Con il 2003 si arriva a un altro salto di qualità: la nuova dirigenza del Consorzio propone un’innovazione nel metodo di calcolo che riapre i giochi: gli obiettivi di raccolta sembravano praticamente raggiunti, ma i conteggi più raffinati sulla quota di olio che si perde durante l’uso (evaporazione, assorbimento) e sull’evoluzione della tecnologia (le macchine moderne consumano molto meno olio) mostrano che in realtà resta in circolazione più olio di quanto si pensasse: c’è bisogno di un ulteriore sforzo di raccolta.
Uno sforzo capillare nella raccolta che premia, sempre più, la destinazione verso la rigenerazione che ormai intercetta più del 90% dell’olio recuperato, la combustione passa a una quota via via decrescente mentre un’attenzione particolare viene posta all’olio usato inquinato da sostanze nocive che deve essere termo distrutto.
Un esempio di rispetto della gerarchia europea sulla destinazione dei rifiuti che colloca l’Italia al vertice delle buone pratiche del settore (la media Ue è circa il 50% di olio rigenerato).
L’effetto di queste politiche ha lasciato il segno non solo dal punto di vista della protezione ambientale, ma anche sul fronte economico (un quarto delle basi lubrificanti immesse al consumo in Italia viene dalla rigenerazione, con un evidente beneficio per la nostra bilancia dei pagamenti) e occupazionale.

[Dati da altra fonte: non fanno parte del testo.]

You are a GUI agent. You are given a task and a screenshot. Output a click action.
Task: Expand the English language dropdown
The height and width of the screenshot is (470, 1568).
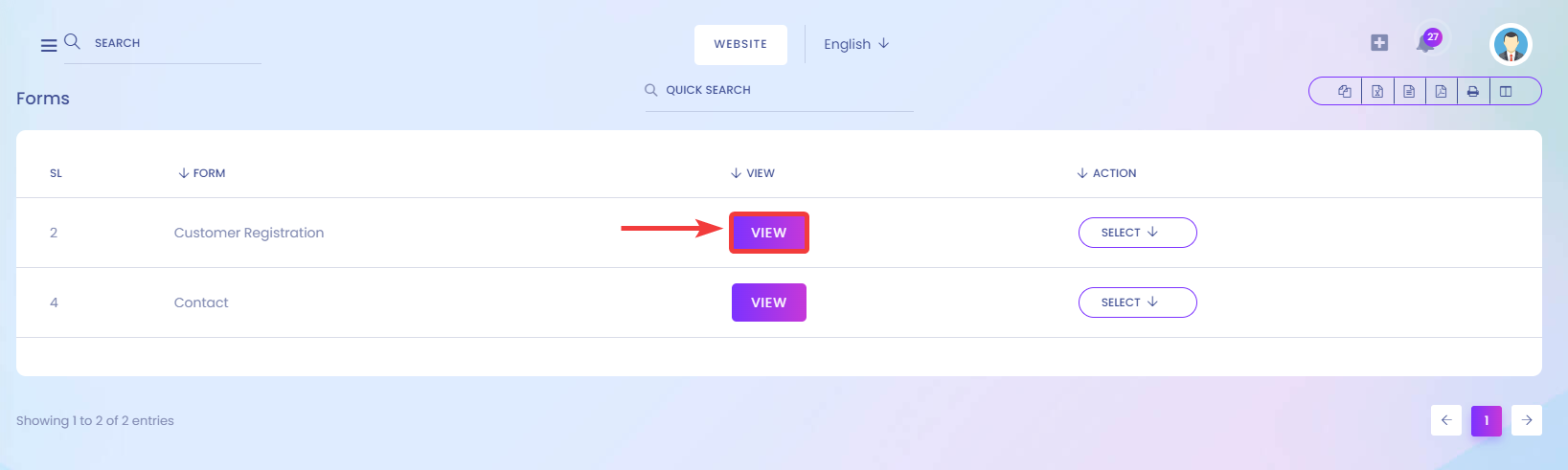[856, 44]
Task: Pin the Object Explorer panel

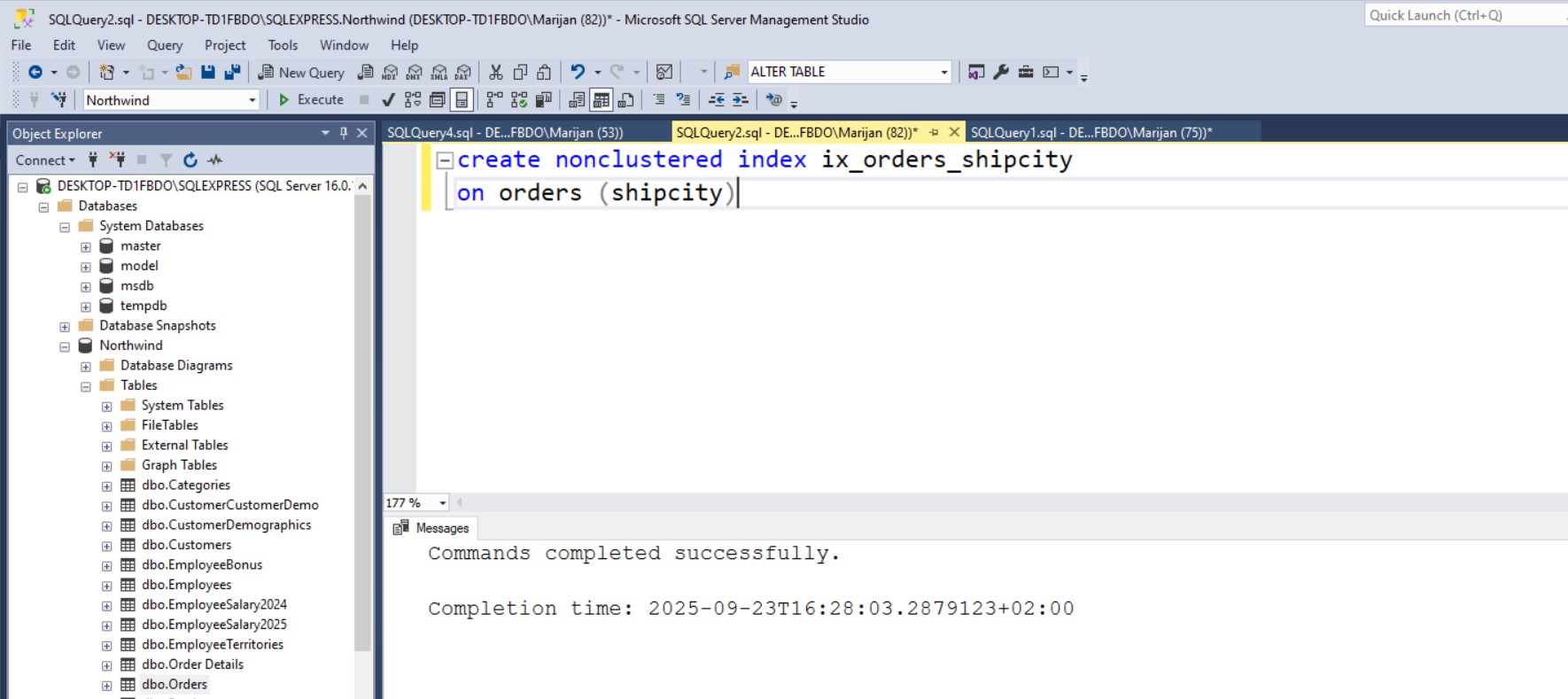Action: pos(344,133)
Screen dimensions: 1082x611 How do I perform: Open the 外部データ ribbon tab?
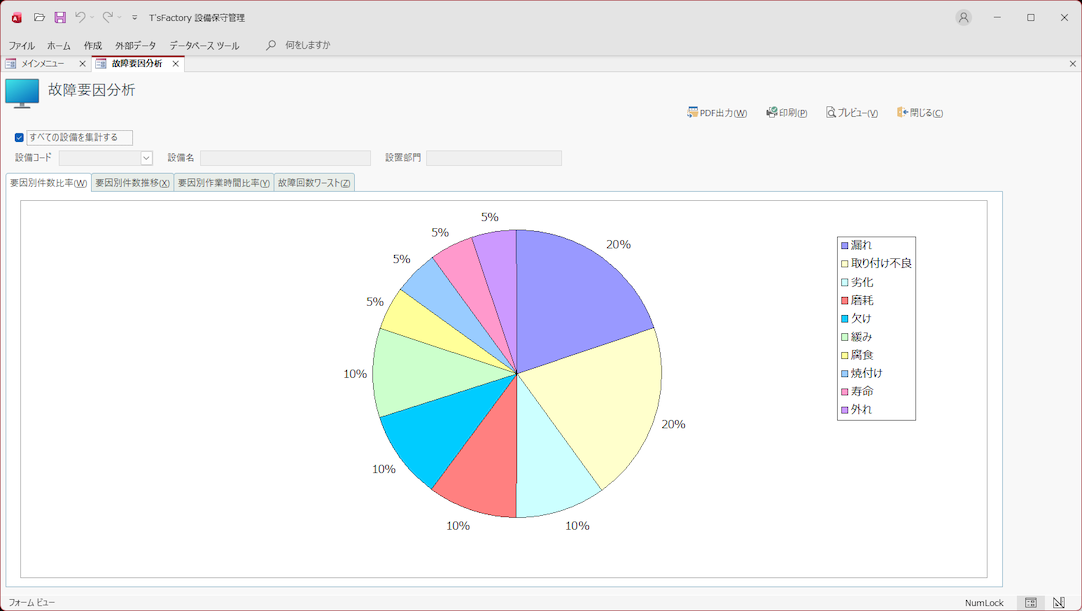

L’evoluzione della filiera è stata impressionante: al posto delle vecchie e precarie strutture si sono sviluppate 72 imprese moderne e ben strutturate, più del 90% dei raccoglitori ha un sistema di gestione ambientale Iso 14001 e i principali impianti di rigenerazione hanno una registrazione Emas.
Ora, con un mercato che tende ad aprirsi in una dimensione globale, la competizione per le materie prime seconde diventa sempre più serrata e l’Italia si trova di fronte a una nuova sfida anche in questo campo. Le perfomance di eccellenza raggiunte dal sistema di raccolta e rigenerazione dell’olio usato costituiscono la premessa che può aiutarci a vincere la scommessa sull’efficienza, sulla sicurezza e sulla produttività.